Sunday 25 February 2018

Warwickshire Avon – Whims and Wondermongers

After stupidly thinking a recent National Curry Award would equal something a little special than the norm (Millennium Balti btw) myself and curry connoisseur Phippo left disappointed with an ok'ish starter, an overly sweet flavourless curry, sloppy under cooked naan and forgettable mediocrity I needed something to raise the spirits.

To be honest you can usually tell what it's going to be like when 2 completely different main courses ordered that turned up with exactly the same colour. The place was busy the other curry houses we passed dead, you can see why apparently half of curry houses will close in ten years if that's the best Leamington can muster up. Luckily the couple of proper pubs we visited served up a decent pint.

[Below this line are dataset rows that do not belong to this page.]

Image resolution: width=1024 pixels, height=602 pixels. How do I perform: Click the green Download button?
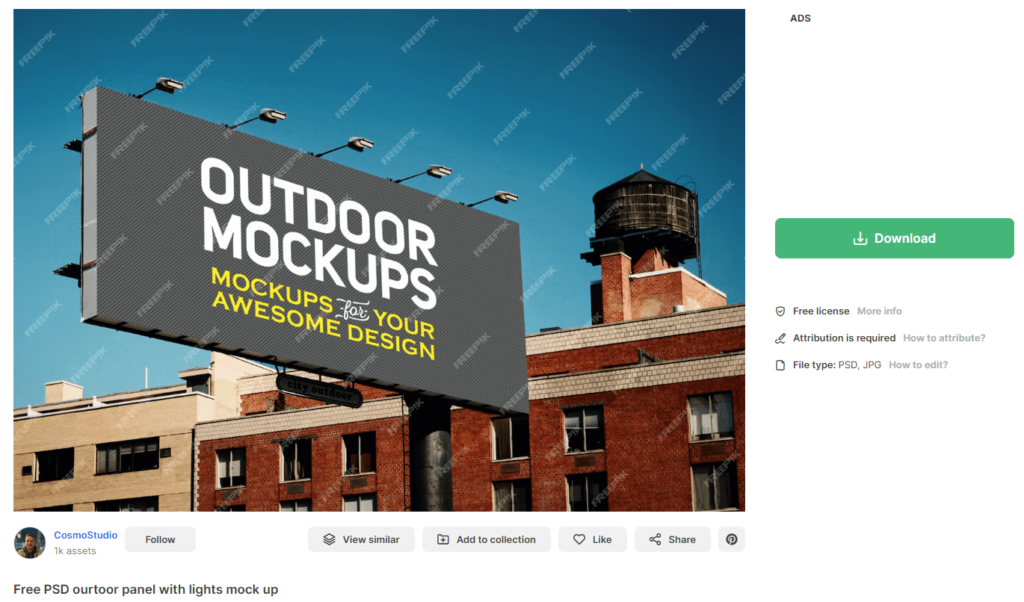coord(894,238)
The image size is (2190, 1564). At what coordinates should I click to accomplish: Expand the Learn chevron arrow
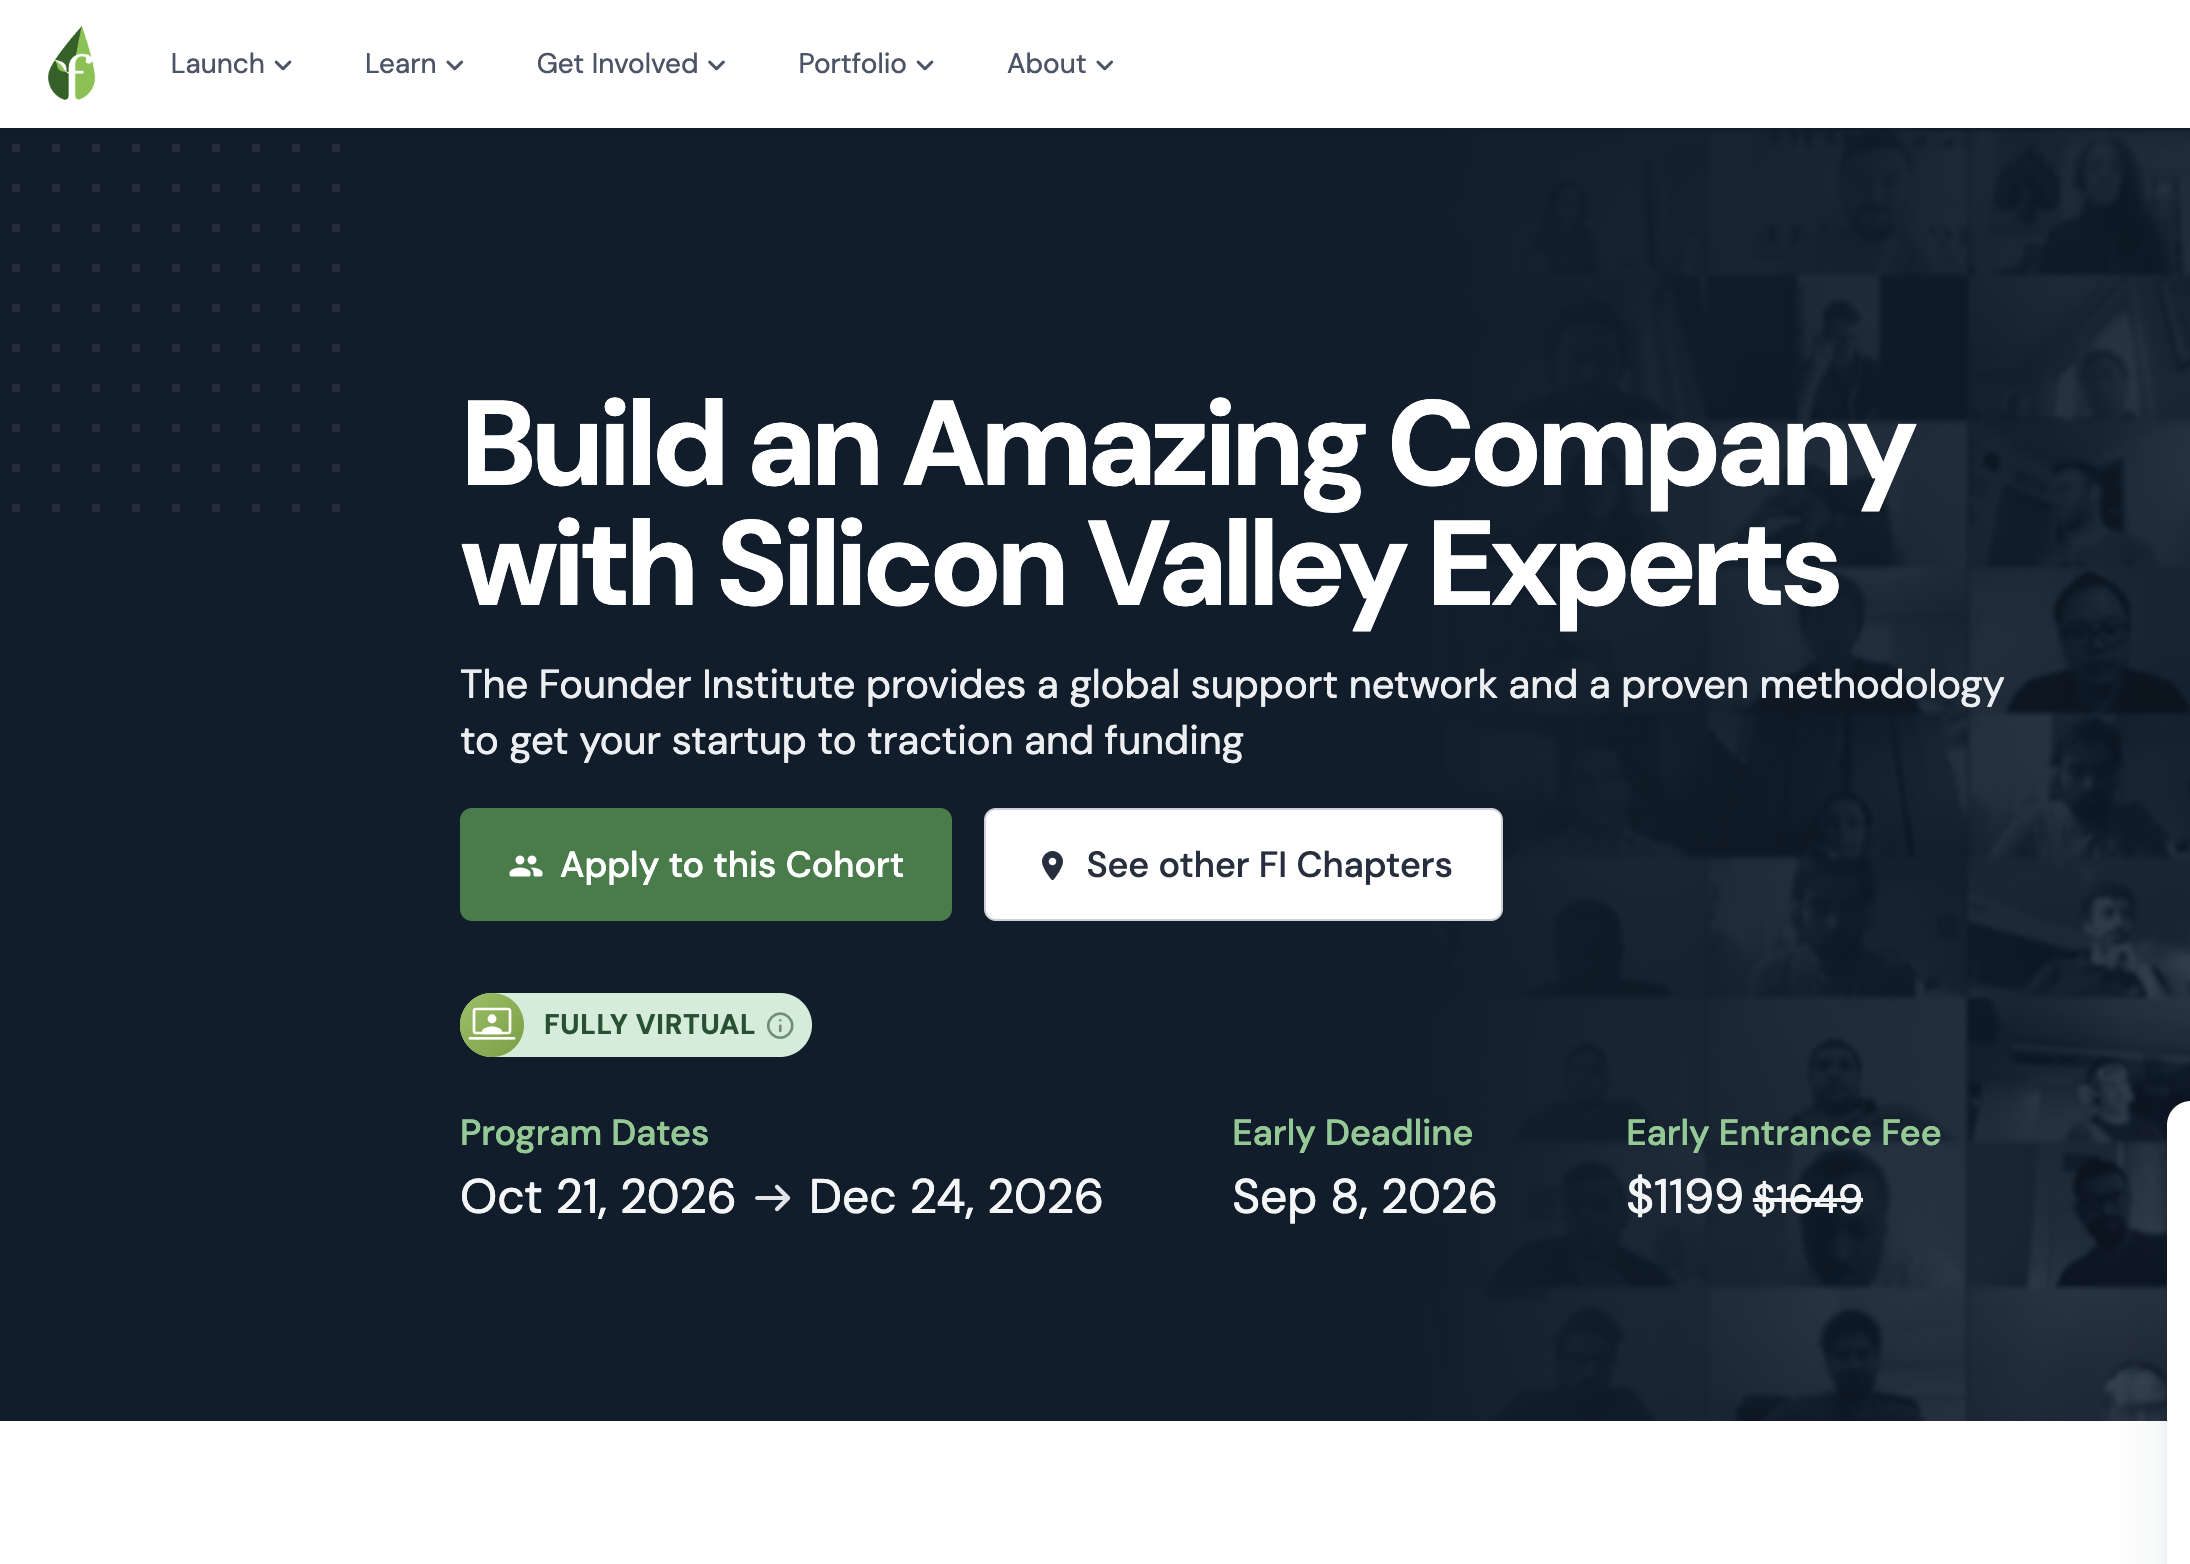455,66
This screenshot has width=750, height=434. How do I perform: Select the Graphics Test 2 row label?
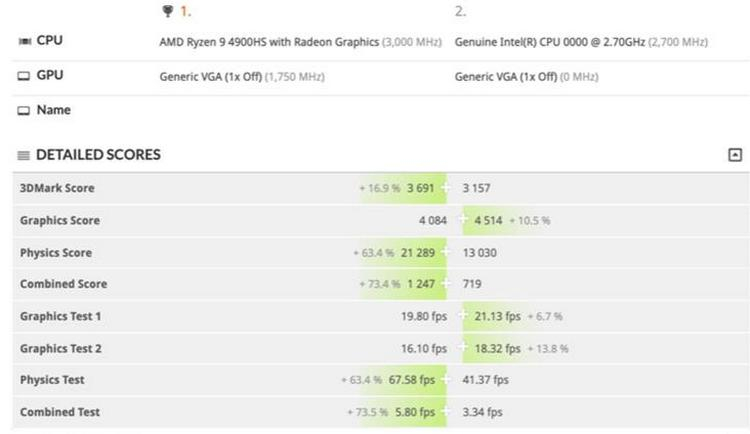(61, 348)
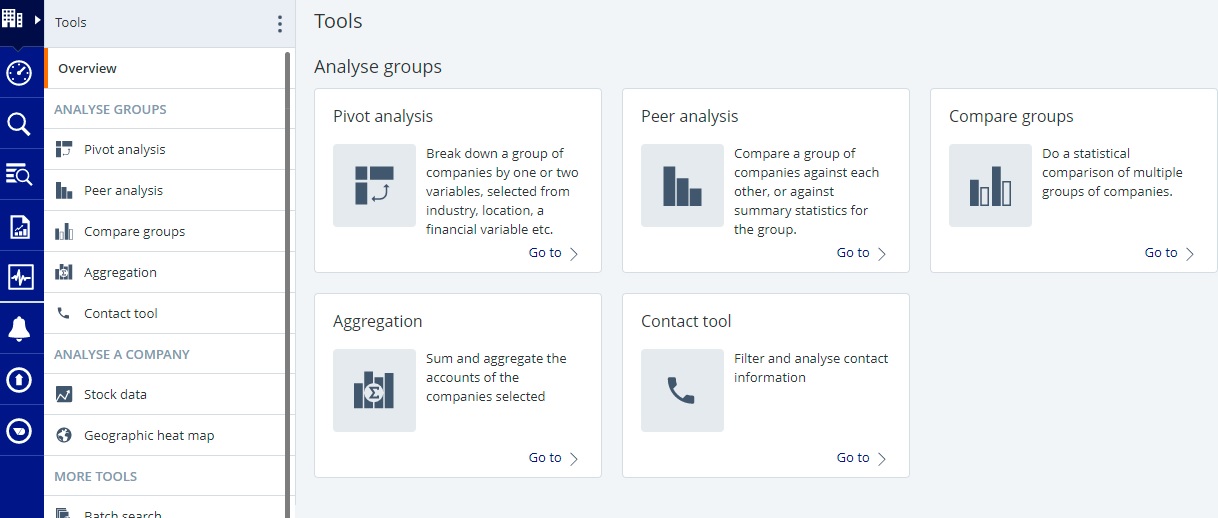Click the upload arrow circle icon
This screenshot has height=518, width=1218.
click(19, 380)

This little brook was calling me to fish over the weekend, I had maggots and lots of them, fresh too, and the little wand rod, a recent purchase, was a joy to use, a revelation to be honest’ I’m surprised I’d not added one to my armoury earlier, and I needed to use it again. But an 8oz dace is unlikely to put a proper bend in the rod, neither would a 3 inch bullhead.

Now, it is a popular fallacy that practical fishing is worth more than all the book learning one may acquire. I find that one learns either by one’s only mistakes or by the mistakes of others. The former is a lengthy process, and it is much better to gain knowledge from the accumulated experience of anglers who have learned their subject the hard way.

But what is successful angling ? For many it is hard to define. Certainly it is sufficient that they enjoy their fishing, but mainly, many believe, it is defined by BIG fish.Where do I stand ? Quite firmly on the fence to be honest, for me, variety in my fishing, different species, different locations, that sort of thing, if a big fish comes of it, so be it. Well apart from Chub and Canal Zander, yeap, I’d like those proper BIG please.

So the little brook will have to wait though because a big spanner in ones works, and I’m not talking about the recent South Wales Fire Service dealing with a man with a delicate situation. I had the predators moving of late down at the small stretch of Warwickshire Avon and I wanted to give the smelt another go before the season end. There was Zander in the swim last time, and I had a double figure Pike here the session before, the last trip out though it was just one of those where nothing was going right.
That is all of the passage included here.